The woman maintained visual acuity at 18/200 without any additional anti-VEGF therapy, and her score on the Visual Function Questionnaire-25 improved from 40.7 to 58.3.
| “What we’re finding here, unfortunately, is that the nerve damage actually does come first, before the vessel damage,” |
- Michael Abramoff, MD, PhD
At the same time, retinal surgeons at Moorfields Eye Hospital in London reported on the first patient to undergo a stem cell treatment for wet AMD. The surgeons completed the first surgery last August with no complications.
This approach involved transplanting cells in the RPE with stem cells using a specially engineered patch inserted behind the retina in an operation that takes one to two hours.

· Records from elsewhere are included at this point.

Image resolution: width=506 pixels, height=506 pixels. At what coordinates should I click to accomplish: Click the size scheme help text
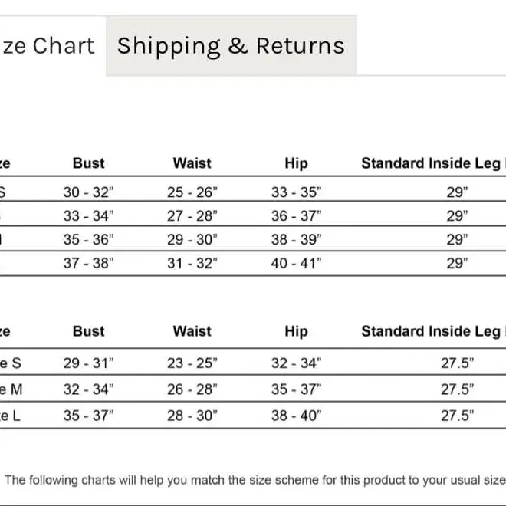point(255,480)
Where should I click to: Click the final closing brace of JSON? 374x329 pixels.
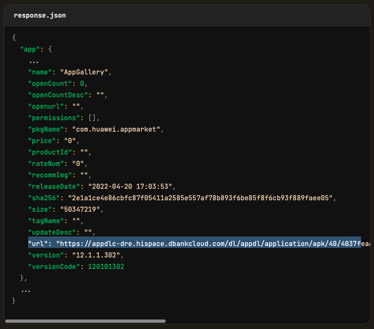point(14,300)
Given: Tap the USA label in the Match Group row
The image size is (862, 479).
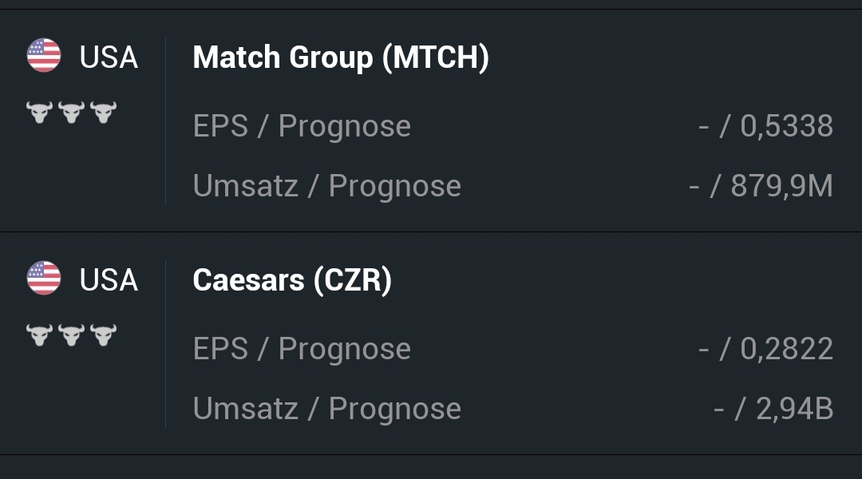Looking at the screenshot, I should 109,57.
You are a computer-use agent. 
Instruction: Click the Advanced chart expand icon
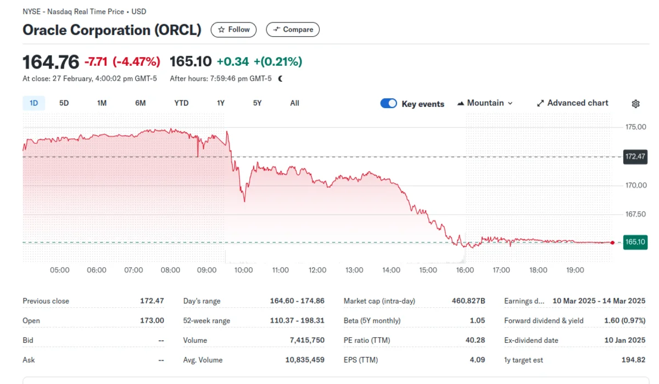coord(540,103)
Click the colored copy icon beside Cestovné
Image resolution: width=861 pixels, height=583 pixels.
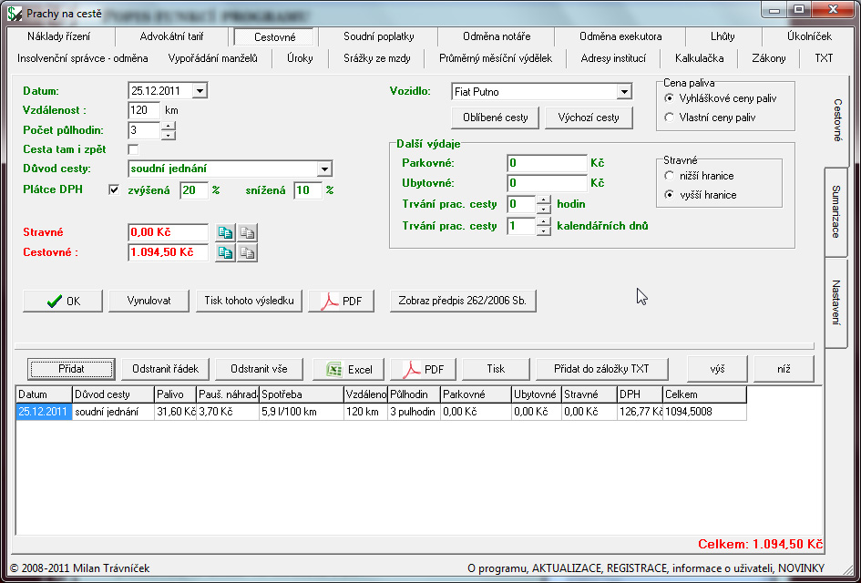[225, 252]
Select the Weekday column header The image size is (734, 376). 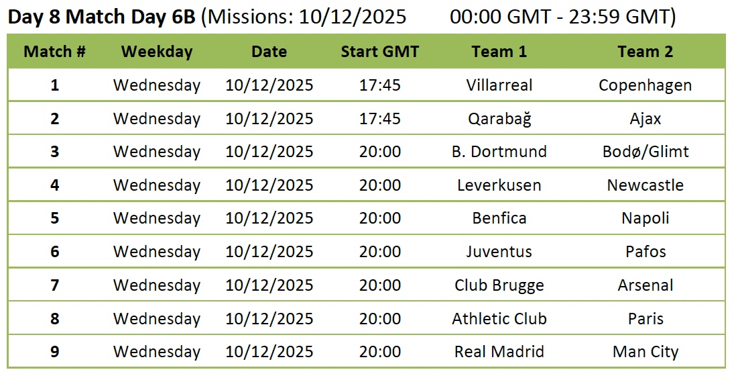(157, 52)
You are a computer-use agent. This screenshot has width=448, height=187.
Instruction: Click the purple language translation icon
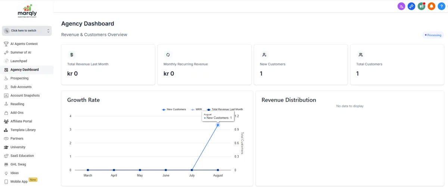pos(401,6)
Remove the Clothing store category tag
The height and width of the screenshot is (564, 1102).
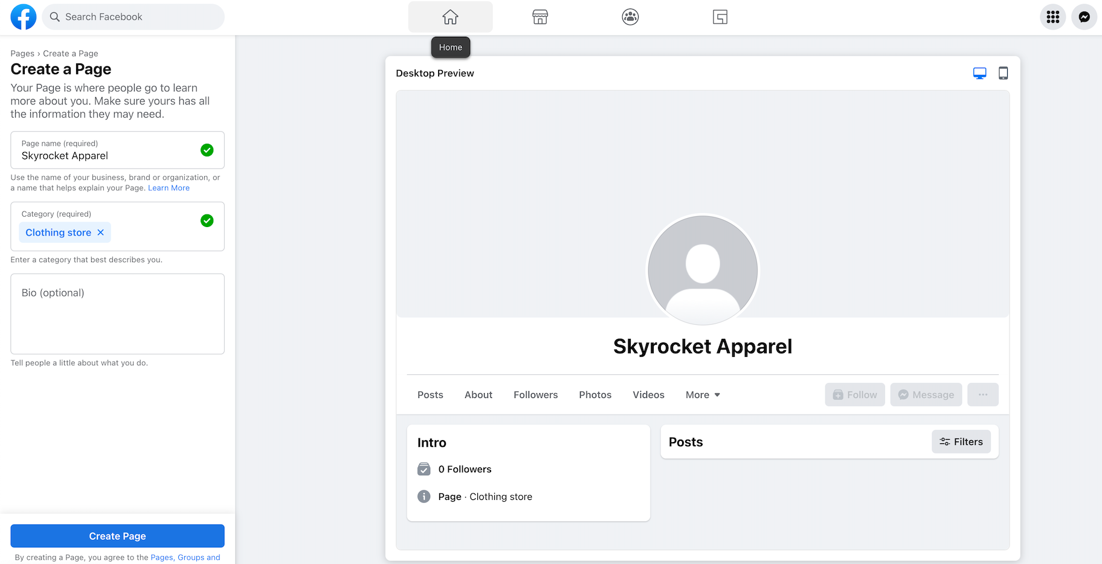[101, 232]
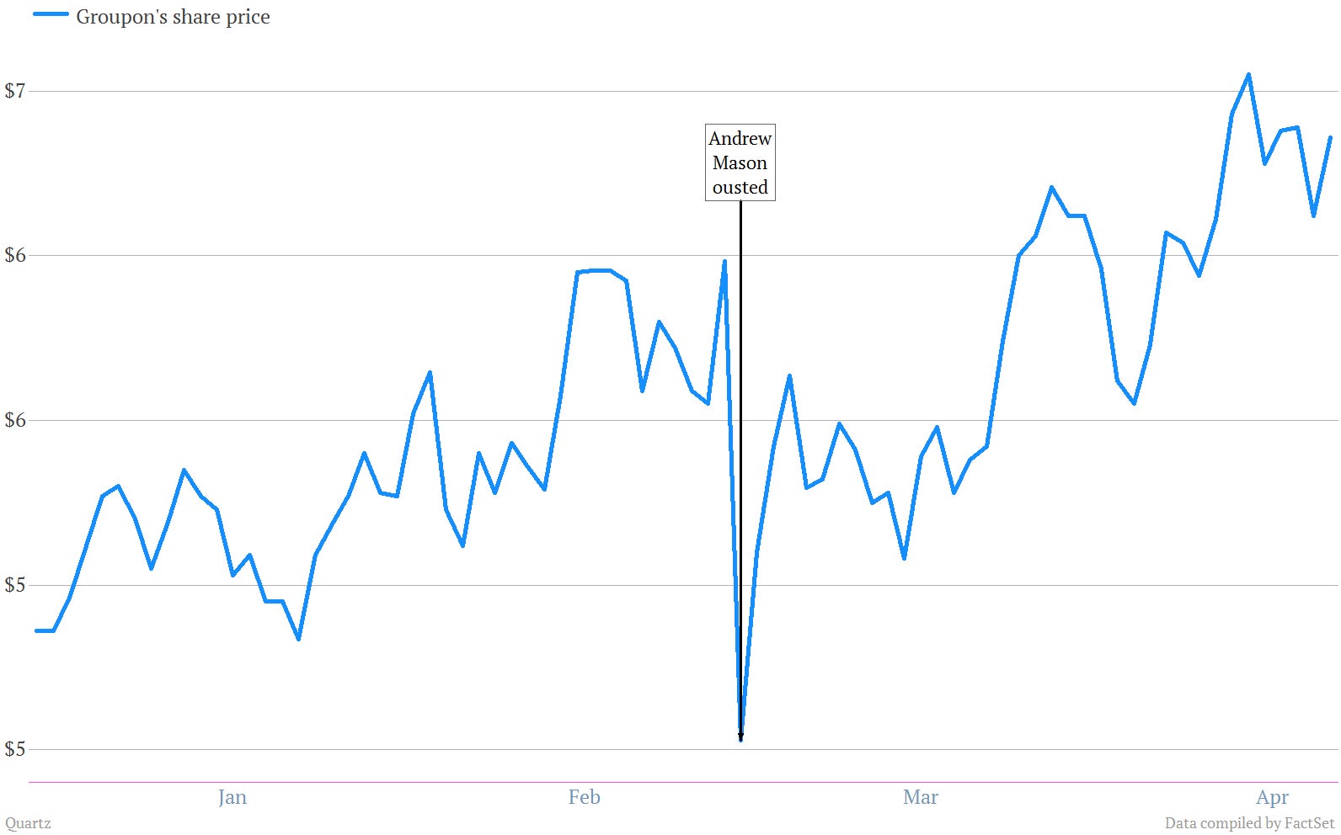This screenshot has height=835, width=1341.
Task: Click the topmost $6 y-axis label
Action: tap(15, 255)
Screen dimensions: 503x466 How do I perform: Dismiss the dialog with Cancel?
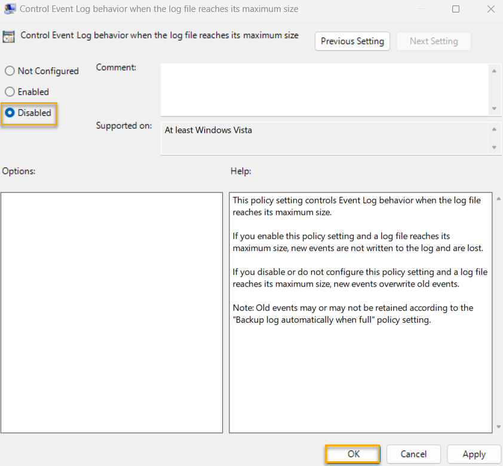click(413, 454)
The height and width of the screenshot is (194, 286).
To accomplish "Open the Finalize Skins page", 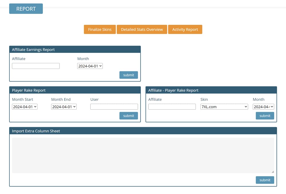I will coord(100,29).
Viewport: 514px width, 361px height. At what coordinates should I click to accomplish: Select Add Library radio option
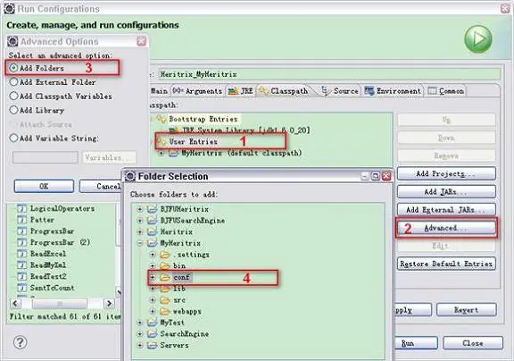[13, 110]
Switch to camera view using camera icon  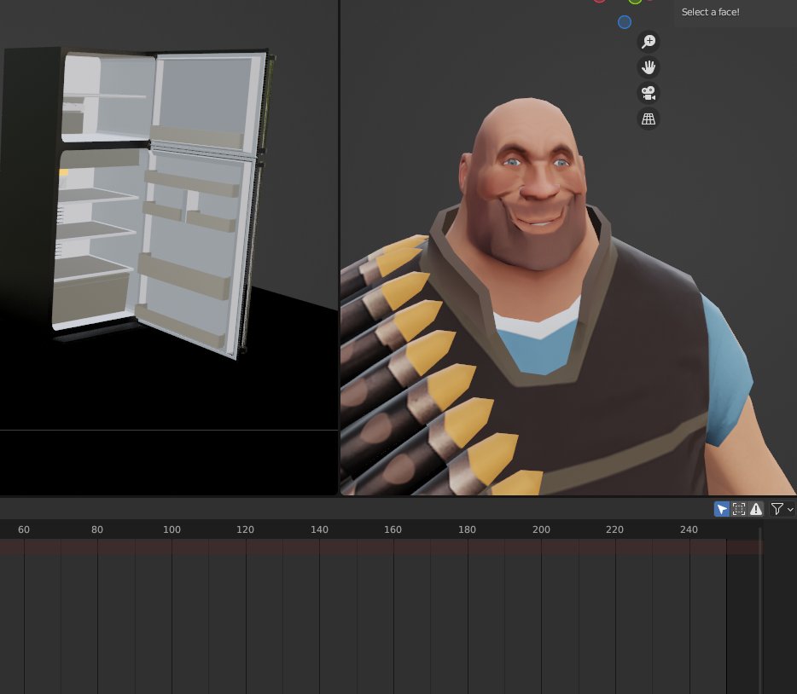(x=649, y=92)
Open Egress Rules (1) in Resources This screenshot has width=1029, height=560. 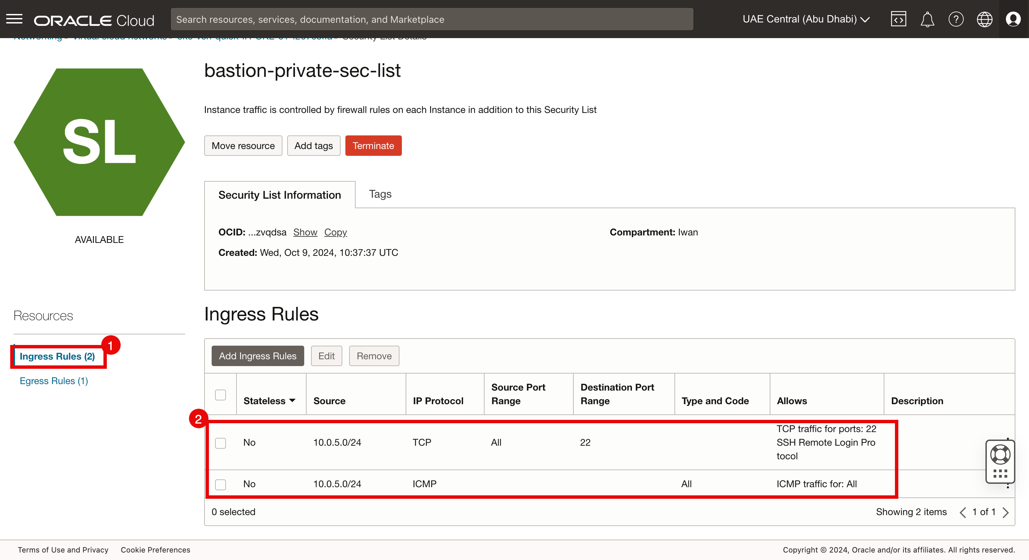(54, 381)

In all, the trial is recruiting 10 patients over 18 months and will follow the patients for a year.
“There is real potential that people with wet age-related macular degeneration will benefit in the future from transplantation of these cells,” says retinal surgeon Professor Lyndon Da Cruz from Moorfields Eye Hospital, who is performing the operations and is co-leading the London Project. RS
1. Kurimoto Y, Hirami Y, Fujihara M, et al. Transplantation of autologous induced pluripotent stem cell-derived retinal pigment epithelium cell sheets for exudative age related macular degeneration: a pilot clinical study. Paper presented at the annual meeting of the Association for Research in Vision and Ophthalmology. May 3, 2016; Seattle, WA.